Johannesburg – Fifi Ndaba is a woman who grabs every opportunity she can get her hands on. The single mom is a serial entrepreneur who has recently opened a pie wholesale business.
Her business, Fifi & Son Pies, is located at the Ten Flags theme park in Rustenburg and has proven to be a hit with visitors to the park.
“When I opened over the weekend it was a very good day and we managed to sell out all our inventory,” said Ndaba.
News of the opening of her business has taken social media by storm and proven to be quite inspirational. Social media users have lauded Ndaba for taking on her entrepreneurial venture, with some offering advice and urging her to expand the business.
One user, Magome Tladi, said: “Great work @Fifindaba. Keep grinding, have multiple stores and venture into franchising your start-up.”
Great work @Fifindaba . Keep grinding, have multiple stores and venture into franchising your start up.
— Magome Tladi (@MagomeTladi) February 5, 2023
Ndaba does hope to grow her business and take it to different parts of the country. Her store in Ten Flags operates on weekends only which limits the earning potential of the business.

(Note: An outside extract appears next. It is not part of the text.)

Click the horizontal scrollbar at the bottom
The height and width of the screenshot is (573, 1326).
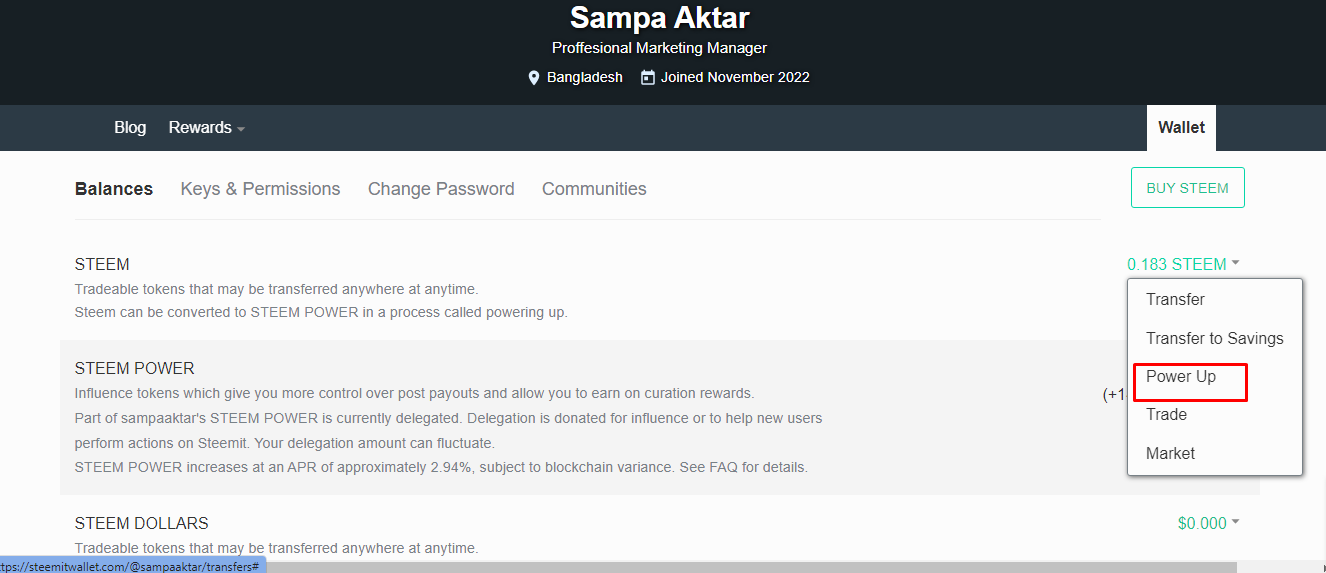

“I have been receiving so many calls from people trying to buy my business. I do want it to be a franchise eventually and I'm planning to open in Mabopane because I realised that I have huge support there; I think people thought the business was located in Mabopane.”
“There’s an opportunity there because my prices are very low so they can afford my products in the townships. There is a new mall opening in Ga-Rankuwa so I am also planning to go there,” she said.
Ndaba’s pie business is not her first foray into entrepreneurship. An accountant by profession she also started her own accounting firm, Fifi Ndaba, in 2015. The firm provides accounting services to a Ten Flags theme park and the South African Traditional Music Awards (Satmas), among other clients.
Ndaba’s primary motivation for going into business was not purely to make a profit – she was more interested in the freedom it afforded her. As a single mom, she wanted to be able to spend time with her child and a regular job would not give her the flexibility to do so.
“The reason I started my business was that I wanted freedom. I wanted to be flexible. I do appreciate the experience I garnered working a corporate job – it is crucial, you need the exposure.”
“I make time for my son because I have so much freedom. So I’m able to move my meetings so that I make time for him. I delegate duties because I can't do everything by myself, so I can have time for myself,” she said.
While it would be easy for Ndaba to rest on her laurels and enjoy the fruits of her hard work, she has chosen to pay it forward by adding another feather to her cap, that of being a social entrepreneur.
The NGO she founded is her way of giving back.
“I started a foundation named after my son, The Enzo Foundation, where we help the less privileged, and I use the profits from my business to run the foundation,” she said.